OBJECTIVE: Reproduce word for word the material beginning at the line containing "The height and" and continuing through the line containing "Action: [291, 211]".

STORED DATA:

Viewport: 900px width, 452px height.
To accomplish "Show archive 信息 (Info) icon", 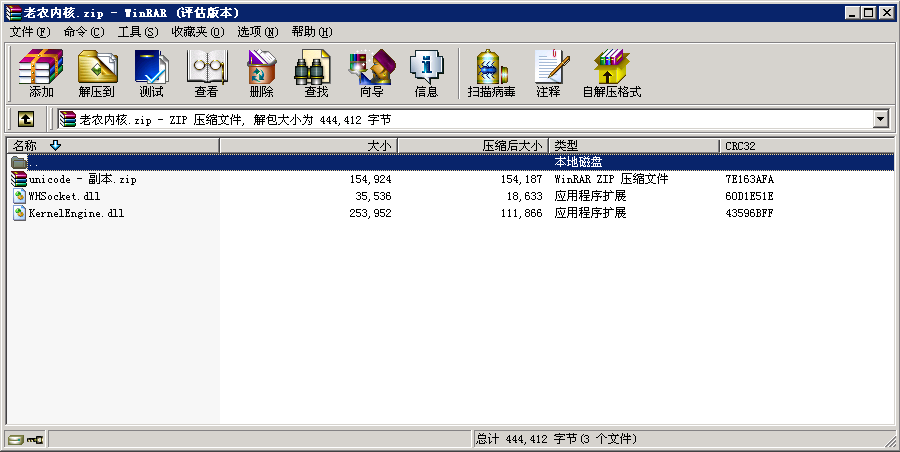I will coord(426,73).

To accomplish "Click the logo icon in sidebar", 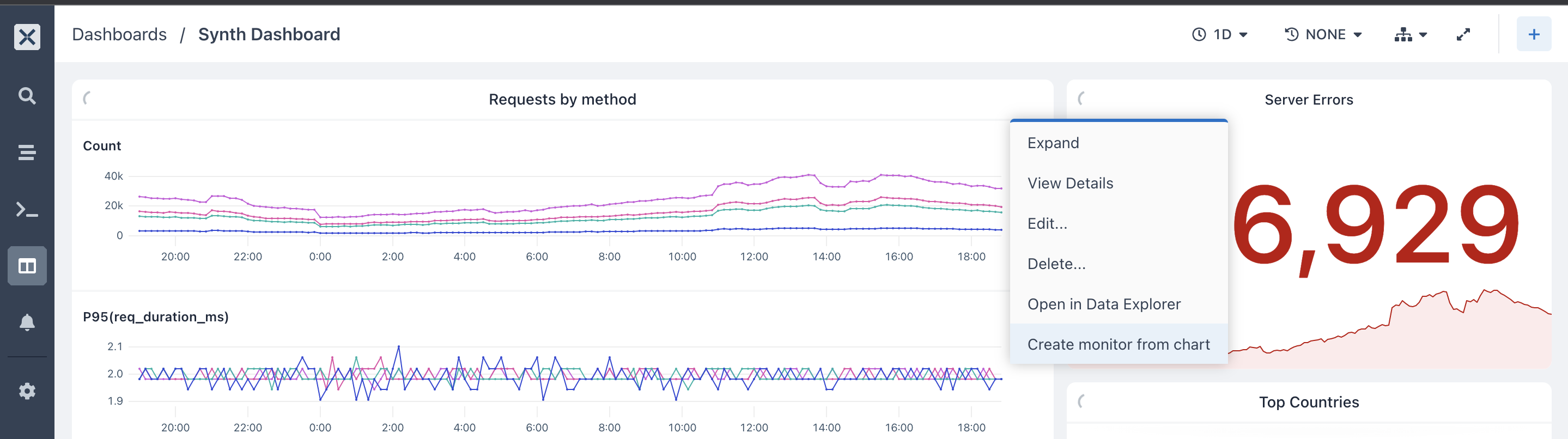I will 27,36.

* * *

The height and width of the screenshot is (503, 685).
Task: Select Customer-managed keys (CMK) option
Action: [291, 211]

COMPLETE RESPONSE:
The height and width of the screenshot is (503, 685).
Task: Select Customer-managed keys (CMK) option
Action: [291, 211]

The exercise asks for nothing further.